**What you need to do**
All lines from the one containing "Viewport: 722px width, 618px" through the last line of the listing should be given again exactly, with no pictures.

**Provided data**
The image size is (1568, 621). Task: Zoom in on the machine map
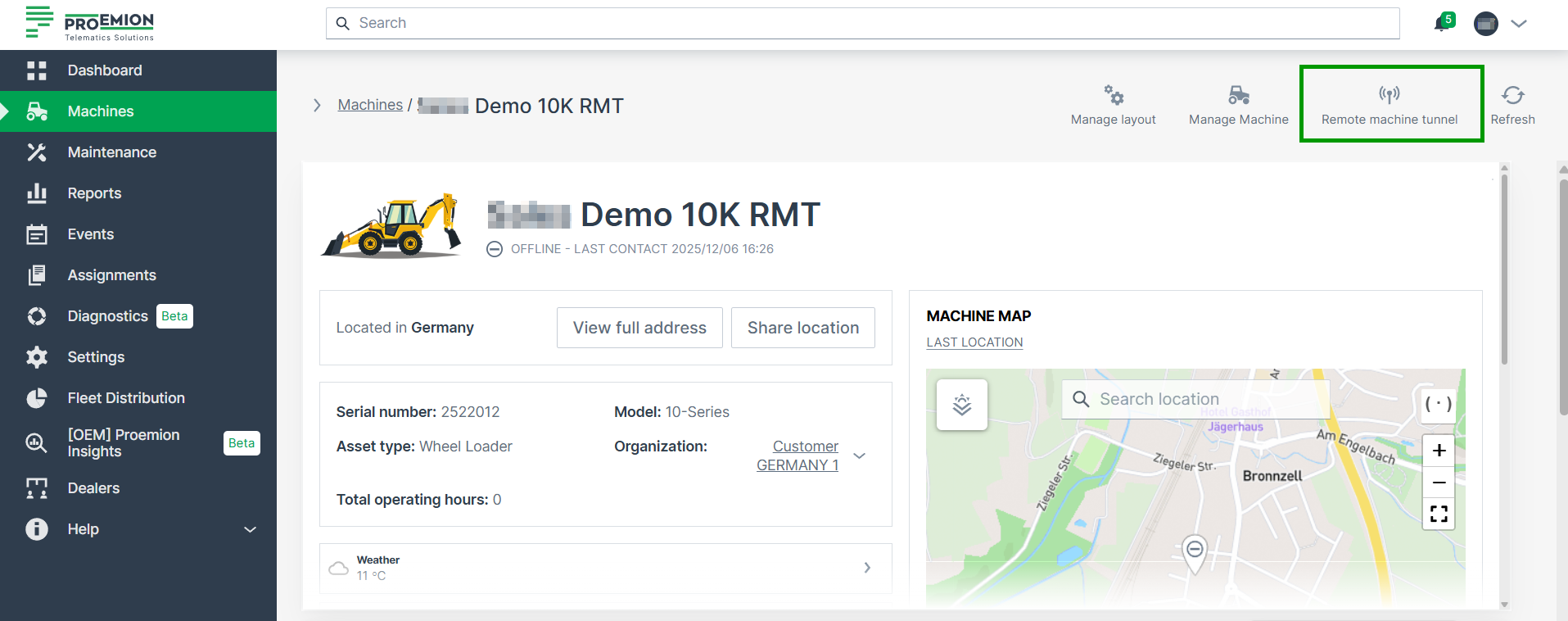pos(1439,451)
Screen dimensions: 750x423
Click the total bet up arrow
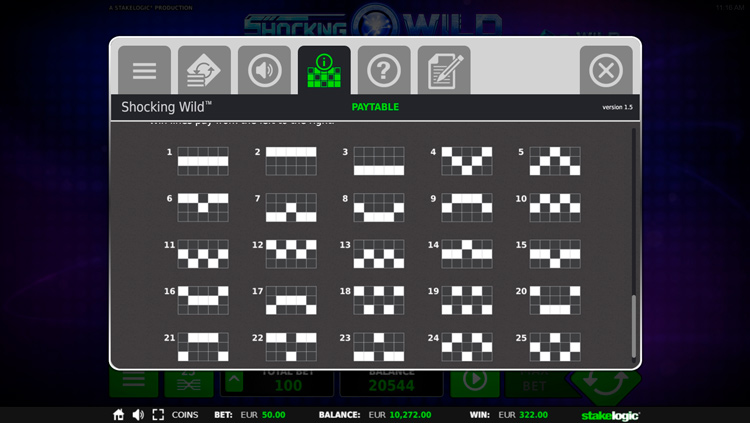point(232,381)
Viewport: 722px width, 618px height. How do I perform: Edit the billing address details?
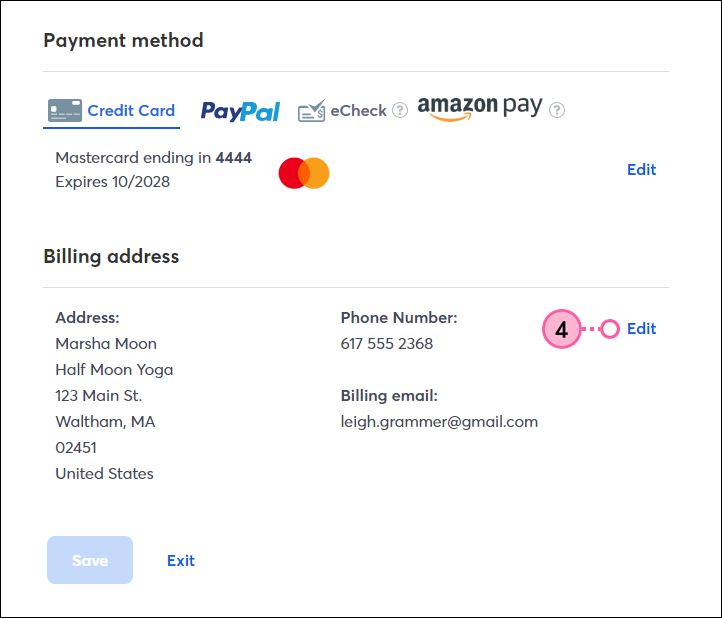pyautogui.click(x=641, y=329)
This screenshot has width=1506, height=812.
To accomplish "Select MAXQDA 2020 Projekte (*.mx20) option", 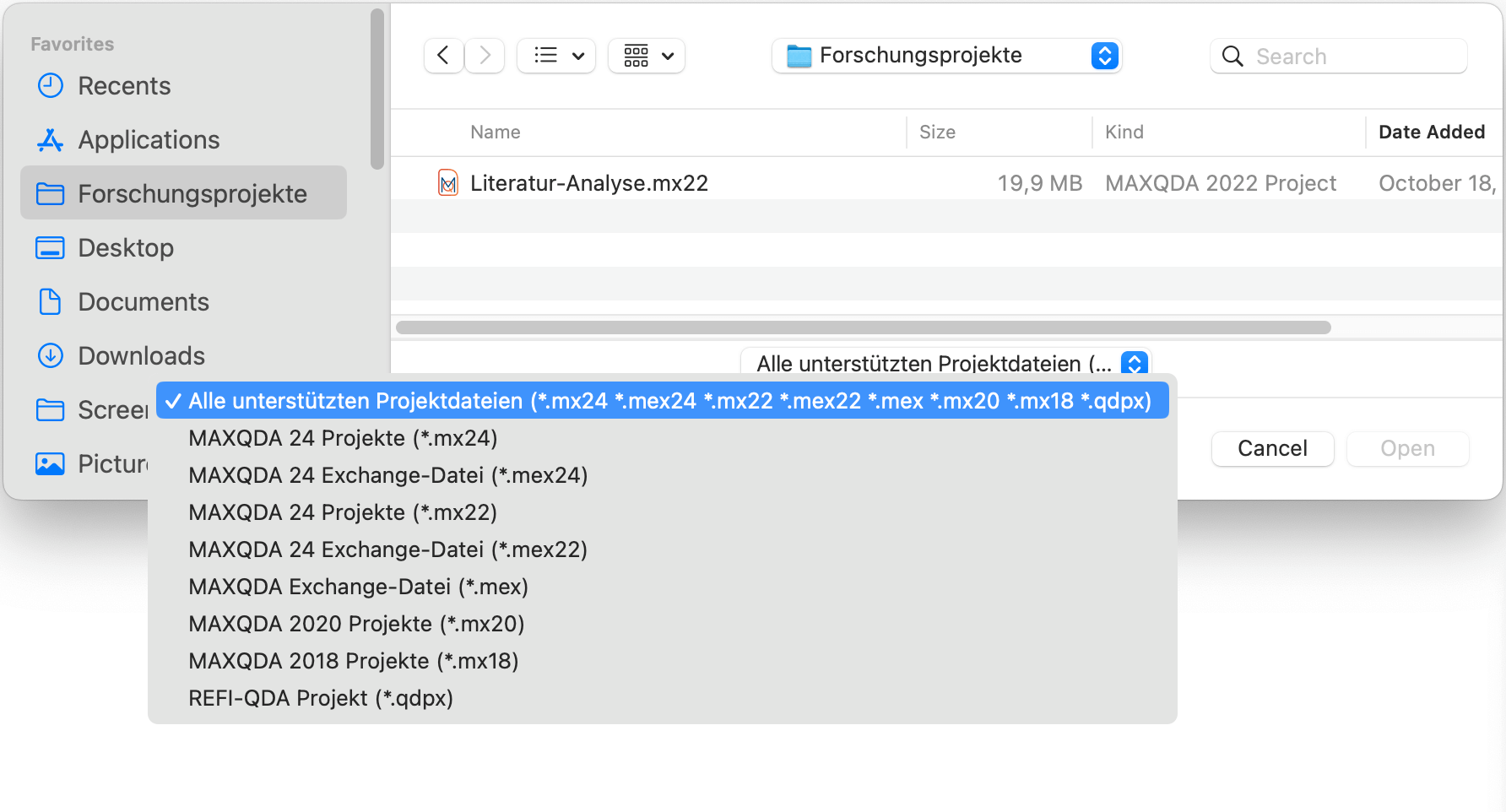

**Response to this task**
Viewport: 722px width, 618px height. How do I perform: Edit the billing address details?
pyautogui.click(x=641, y=329)
This screenshot has width=1506, height=812.
To accomplish "Select MAXQDA 2020 Projekte (*.mx20) option", 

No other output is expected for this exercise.